126, bottom paragraph: It should read: “It is your behavior that creates the environment in which your team works.”
pg. 127: You make an interesting point: “Creating a work environment which meets the needs of all styles can be quite a challenge.” Obviously, it's impossible. I'd be interested in knowing how large companies accommodate such differing personalities. It seems as if COMPROMISE on all front would be necessary. When I worked in a newsroom with 100 other people talking and moving around, it drove me crazy because I was used to a quiet, formal environment. I had to get used to working with distractions in the background and I did.
pg. 127, bottom, the Security section: The second sentence makes no sense following the first sentence. I'd change it to: “Do you think it's possible to be passionate about something and insecure about it at the same time? That would, in my experience, be unlikely, if not impossible.”
pg. 128: third line, put a period after the word insecure. Then start: “Yet, for some strange reason, many managers set out to make people feel insecure.” These kinds of corrections--putting in commas, dividing sentences into two--can easily be accomplished by your line editor.

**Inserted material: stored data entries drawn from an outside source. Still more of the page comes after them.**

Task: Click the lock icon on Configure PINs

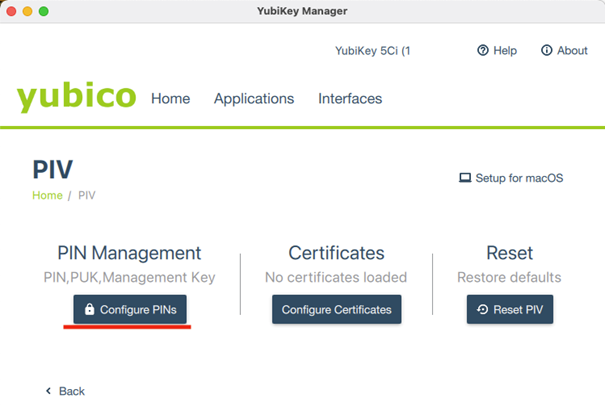Action: click(x=90, y=310)
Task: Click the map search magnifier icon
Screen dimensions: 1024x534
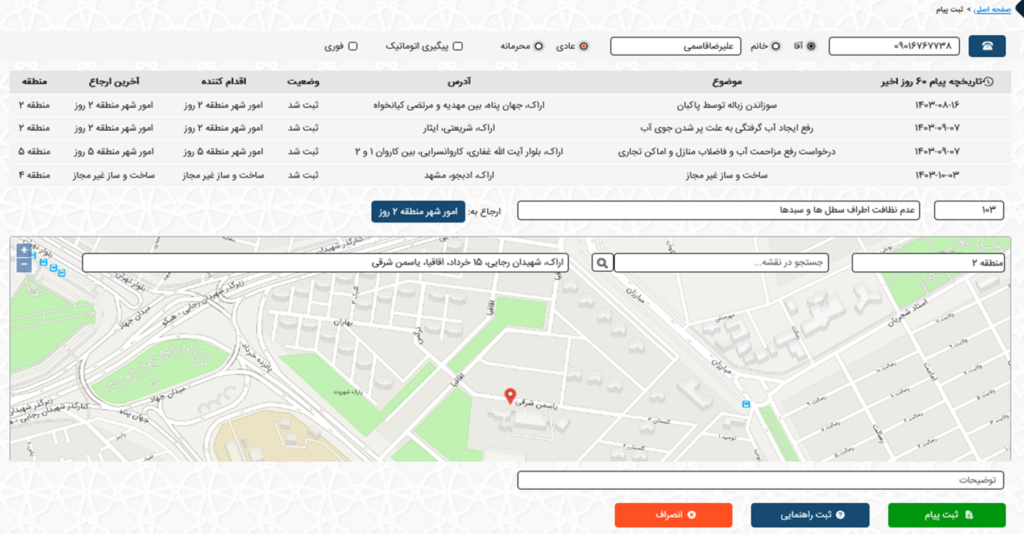Action: click(x=602, y=263)
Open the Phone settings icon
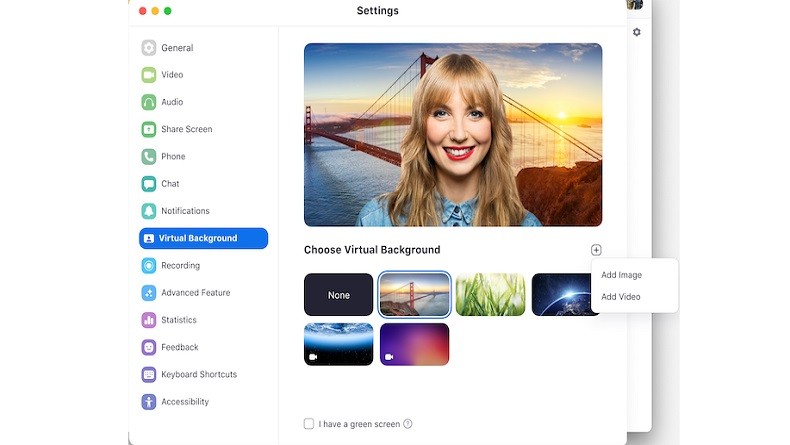790x445 pixels. 149,156
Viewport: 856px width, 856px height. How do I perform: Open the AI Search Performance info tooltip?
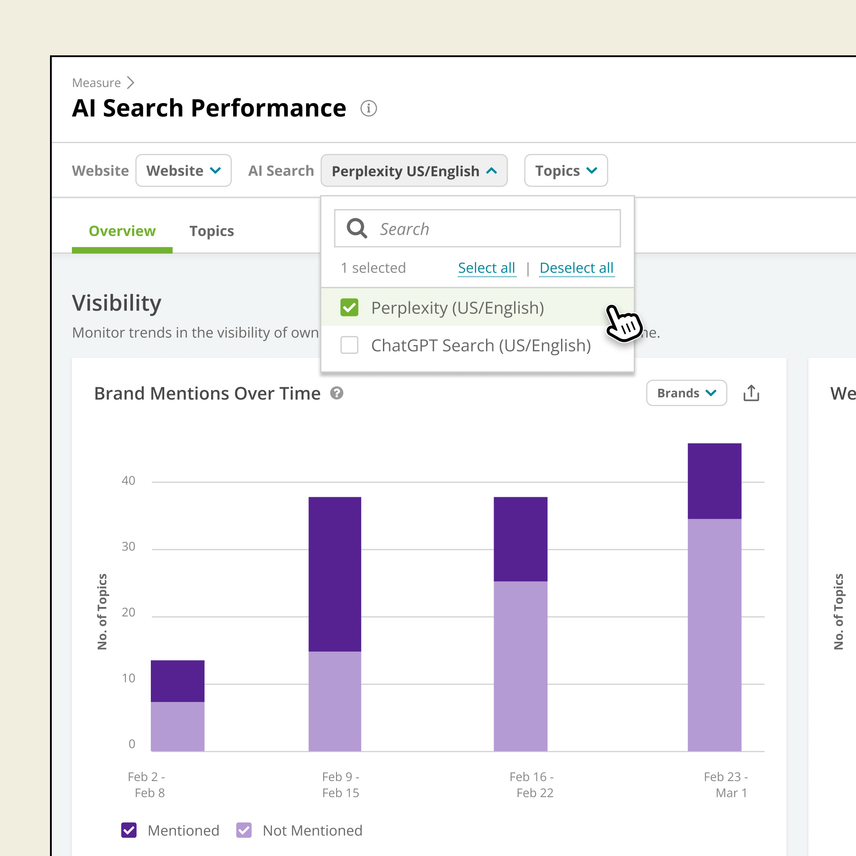pyautogui.click(x=368, y=109)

pg. 128: I'd delete that “burned at the stake” reference. Instead, explain why inciting fear in employees doesn't work. Refer to a study on the subject. Or give us an example.
pg. 129: Outstanding Need--This is an awkward phrase and the sentence doesn't add up. Perhaps you mean: Understanding Someone's Preeminent Need.
pg. 131: You make a reference in the second paragraph to “factors to build and sustain passion,” but I don't understand the connection between these different personality styles, as described, and passion. I assume you mean that when each of these personalities are acknowledged and treated with respect, they will flourish at work. Is that it? Please explain.
pg. 131: “Measures Progress by--how each style knows they're doing well” This is very awkward. Perhaps instead: Measurement of Progress--Knowing When You're Doing Well.
pg. 132: second paragraph. the word “preferable” should be changed to “preferably.”
pg. 133: Bottom: You write that “feedback is critical.” I'd use this sentence and expand it at the BEGINNING of this section at the bottom of page 131. This is a fascinating topic, that leaders/managers/executives need to understand the PERSONALITIES and NEEDS of their employees, and then based on that knowledge, provide FEEDBACK appropriately. This is VERY difficult to do--and I doubt that many managers will adjust their style to fit each employee. It's an intriguing topic and well-explained.
pg. 134: Major Fears: You might change this to “Principal Fears: What does each personality style fear most?” In this FEARS section, you do something you do NOT do anywhere else in the list of ten, which is to divert on a tangent with an EXAMPLE. Now, I like examples, but we're in the middle of listing all ten points--so adding an extended example here interrupts the flow. This example goes on for 2 1/4 pages.
pg. 139: Irritated by--What you find most annoying.
This is the first time you've used the word “you.” You have to be CONSISTENT in your titling for each point. It should read: “What each personality type finds most annoying.”
I love this line, which I've altered slightly: “What this means is that you irritate others around you just by being yourself!” Excellent point, which means it's inevitable there will be conflict. The question becomes--how to get along with others and resolve it?
pg. 140: Excellent points here about irritability--that it sabotages your dream and controls you. [Question: All this material about DiSC personality types is quite good but has it already been presented in another book? As I said earlier, please be sure to credit whatever information you've borrowed or adapted from elsewhere. In a quick Google search, it appears that a huge amount has been written about this model, but you provide no history of it in your book. You need to give the reader a little background perspective on it.]